More incentives for those who delay retirement beyond what is set by law and raise the early retirement age could prevent such steep reductions in future pensions compared to final pay while improving the sustainability of the Social Security pension system, according to the economic survey on Portugal from the Organization for Economic Co-operation and Development (OECD), released yesterday.

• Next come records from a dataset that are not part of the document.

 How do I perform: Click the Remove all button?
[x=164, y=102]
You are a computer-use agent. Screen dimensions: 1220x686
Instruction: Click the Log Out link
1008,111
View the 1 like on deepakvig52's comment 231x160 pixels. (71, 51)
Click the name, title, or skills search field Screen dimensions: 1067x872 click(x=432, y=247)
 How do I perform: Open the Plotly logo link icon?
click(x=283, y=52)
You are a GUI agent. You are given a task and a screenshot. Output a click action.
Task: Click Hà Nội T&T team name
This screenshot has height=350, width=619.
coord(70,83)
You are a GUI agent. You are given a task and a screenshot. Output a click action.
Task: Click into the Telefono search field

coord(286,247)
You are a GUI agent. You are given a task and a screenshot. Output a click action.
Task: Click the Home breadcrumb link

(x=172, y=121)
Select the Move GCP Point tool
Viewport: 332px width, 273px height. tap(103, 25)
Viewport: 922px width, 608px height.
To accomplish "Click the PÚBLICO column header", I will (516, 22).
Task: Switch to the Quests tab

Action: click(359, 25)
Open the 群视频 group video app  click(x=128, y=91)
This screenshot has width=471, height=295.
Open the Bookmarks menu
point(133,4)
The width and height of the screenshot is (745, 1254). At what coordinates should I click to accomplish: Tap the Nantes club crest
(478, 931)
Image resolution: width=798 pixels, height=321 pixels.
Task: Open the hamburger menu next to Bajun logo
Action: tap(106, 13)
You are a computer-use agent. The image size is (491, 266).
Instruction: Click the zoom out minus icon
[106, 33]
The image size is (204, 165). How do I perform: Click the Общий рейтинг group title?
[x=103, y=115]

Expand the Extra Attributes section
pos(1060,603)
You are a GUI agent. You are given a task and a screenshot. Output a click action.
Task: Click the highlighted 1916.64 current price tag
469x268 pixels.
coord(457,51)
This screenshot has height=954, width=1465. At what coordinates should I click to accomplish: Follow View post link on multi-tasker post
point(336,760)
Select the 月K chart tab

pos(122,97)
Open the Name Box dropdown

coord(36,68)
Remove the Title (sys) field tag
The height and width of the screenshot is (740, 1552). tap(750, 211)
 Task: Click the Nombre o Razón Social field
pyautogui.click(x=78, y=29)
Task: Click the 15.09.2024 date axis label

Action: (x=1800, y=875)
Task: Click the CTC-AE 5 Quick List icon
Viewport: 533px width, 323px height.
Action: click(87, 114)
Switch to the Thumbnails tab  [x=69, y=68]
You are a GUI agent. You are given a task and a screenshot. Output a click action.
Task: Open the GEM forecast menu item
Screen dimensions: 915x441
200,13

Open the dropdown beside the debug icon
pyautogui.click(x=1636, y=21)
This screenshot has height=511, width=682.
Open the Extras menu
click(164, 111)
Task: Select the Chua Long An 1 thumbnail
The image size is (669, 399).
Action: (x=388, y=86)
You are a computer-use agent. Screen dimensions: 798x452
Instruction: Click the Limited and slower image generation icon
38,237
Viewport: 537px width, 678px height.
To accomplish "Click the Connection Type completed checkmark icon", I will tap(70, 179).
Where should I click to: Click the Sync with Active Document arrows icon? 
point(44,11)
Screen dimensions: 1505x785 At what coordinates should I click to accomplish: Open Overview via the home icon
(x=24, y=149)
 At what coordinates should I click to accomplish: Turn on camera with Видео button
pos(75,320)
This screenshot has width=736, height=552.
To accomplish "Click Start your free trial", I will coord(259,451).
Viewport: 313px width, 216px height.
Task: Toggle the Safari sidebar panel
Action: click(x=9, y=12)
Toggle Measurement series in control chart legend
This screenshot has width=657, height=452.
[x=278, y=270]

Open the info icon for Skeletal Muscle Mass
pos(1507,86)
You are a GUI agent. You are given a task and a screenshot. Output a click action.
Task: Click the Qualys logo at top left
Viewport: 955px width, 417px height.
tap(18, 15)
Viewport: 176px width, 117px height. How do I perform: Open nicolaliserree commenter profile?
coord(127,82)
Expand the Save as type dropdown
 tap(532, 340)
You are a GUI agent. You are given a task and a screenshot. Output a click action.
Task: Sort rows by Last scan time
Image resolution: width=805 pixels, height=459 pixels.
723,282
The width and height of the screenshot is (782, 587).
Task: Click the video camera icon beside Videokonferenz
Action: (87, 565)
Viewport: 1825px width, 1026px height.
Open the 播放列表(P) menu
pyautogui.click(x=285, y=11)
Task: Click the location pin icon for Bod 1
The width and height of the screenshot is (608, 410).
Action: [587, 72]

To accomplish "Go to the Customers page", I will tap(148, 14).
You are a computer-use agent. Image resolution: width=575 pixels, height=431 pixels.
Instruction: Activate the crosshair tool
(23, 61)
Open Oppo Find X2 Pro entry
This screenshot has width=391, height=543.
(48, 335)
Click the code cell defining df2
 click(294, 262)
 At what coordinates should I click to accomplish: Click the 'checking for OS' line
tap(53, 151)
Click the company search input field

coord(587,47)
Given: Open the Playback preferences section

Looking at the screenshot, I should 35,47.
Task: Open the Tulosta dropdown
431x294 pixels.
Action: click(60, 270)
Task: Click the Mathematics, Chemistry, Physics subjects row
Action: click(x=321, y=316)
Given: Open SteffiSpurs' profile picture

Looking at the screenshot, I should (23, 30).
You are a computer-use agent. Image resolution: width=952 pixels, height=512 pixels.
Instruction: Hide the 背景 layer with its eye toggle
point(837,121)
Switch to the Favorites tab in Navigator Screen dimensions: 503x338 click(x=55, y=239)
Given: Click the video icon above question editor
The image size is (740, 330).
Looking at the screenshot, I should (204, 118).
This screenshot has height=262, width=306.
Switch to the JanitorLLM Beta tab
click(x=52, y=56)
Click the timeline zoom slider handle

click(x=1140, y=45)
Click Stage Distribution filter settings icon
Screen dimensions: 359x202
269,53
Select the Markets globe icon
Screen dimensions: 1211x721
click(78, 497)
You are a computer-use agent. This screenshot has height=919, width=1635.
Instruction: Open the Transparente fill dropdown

Warned that “public expenditure on pensions should increase sharply over the next two decades”, the organization indicates that “the European Commission foresees a continued deterioration in the deficit of the social security system until 2038”, even though that fund registered a surplus of 4167 million euros. This is the highest value in almost ten years, largely due to social contributions that have increased under the influence of employment and wages, namely the Guaranteed Minimum Monthly Wage, which grew by 40 euros, from 665 euros in 2021 to 705 euros in 2022.
Still, looking at the long-term horizon, the scenario is not encouraging for Social Security bills and for the replacement rate of wages for pensions. At the moment, Portugal even exceeds the OECD average, with pensions worth more than 70% of the last salary, while the average of the 38 countries that make up that body is just over 40%, according to 2019 data. which will be below 70% in our country in 2035. The OECD average remains virtually unchanged.
Portugal’s better position is mainly due to “the high social contributions that will have an adverse effect on the labor market”, explains that body, warning that this financing instrument is unsustainable, taking into account the aging population and, consequently, the increase in the number of retirees. Therefore, it is necessary to find alternatives to ensure not only the financial health of Social Security, but also decent pensions.
One of the proposed solutions is to give an extra bonus to anyone who retires after the legal age of 66 years and four months. “The current set-up of the system provides little incentive for those who delay retirement beyond legal age,” the OECD said, without commenting on the proposal. At the moment, Social Security already awards a bonus for every month that exceeds the retirement age. For example, an employee who would be entitled to a benefit of EUR 800 per month and who retired at the age of 66 and eight months, ie four more than stipulated, is entitled to a bonus of 1.04 which multiplied by those four months equals 832 euros is , an increase of 32 euros on the original pension. But from the OECD’s point of view, it doesn’t seem interesting enough to encourage the Portuguese to retire later.
Another measure involves raising the minimum age for early retirement, which is currently 60, with some exceptions such as long contributing careers, fast-wearing occupations or the very long-term unemployed. “The regular retirement age is already indexed to average life expectancy, so a solution would be to apply the same indexation to the minimum early retirement age of life expectancy, while limiting the high penalties for those taking early retirement,” argues he. In practice, this indexation would raise the minimum age for early retirement.
The OECD also believes that the Portuguese government should “revisit” the measure that “enables early retirement for the long-term unemployed over the age of 62 (or 57 if they have paid long enough periods of social contributions), as it reintegration of older workers can discourage workers from entering the labor market”.
In the chapter on pensions, the OECD has already criticized the high weight of contributions at work. Now he’s returning to the subject, in more detail, to “defend a cut in employer social security contributions related to low-wage workers, to mitigate the impact of minimum wage increases,” the document says.
Currently, the Single Social Rate (TSU) for the employers is 23.75% on salaries. Employees contribute another 11%.
This is a very sensitive file, which has divided employers and trade unions at the social dialogue table. In 2017, after tough negotiations, the reduction of the TSU for companies was about to go through, as a compensation measure for the increase in the minimum wage from 530 euros to 557 euros, but eventually fell through the hands of the PCP and BE , then parliamentary partners of the PS in the designated apparatus, since the socialists did not have an absolute majority.
The medium-term income improvement agreement signed in October 2022 between the government, employers’ federations and UGT – the CGTP was not taken into account – does not provide for a reduction in social contributions. However, and given the expected evolution of the guaranteed monthly minimum remuneration, which should reach EUR 900 in 2026, with the value for this year set at EUR 760, EUR 55 more or 7.8% compared to EUR 705 in The year In the past, the question was asked by the president of the Confederation of Trade and Services (CCP), João Vieira Lopes. Last year, in an interview with Negócios and Antena 1, Vieira Lopes defended that “the reduction of TSU has been the most effective method to date of absorbing increases above productivity and inflation”. Now, in a framework of an absolute majority of the PS, the CCP leader believes that the idea has legs to walk: “At that time, there were political circumstances. It is the most direct measure, but it is necessary to to balance it”.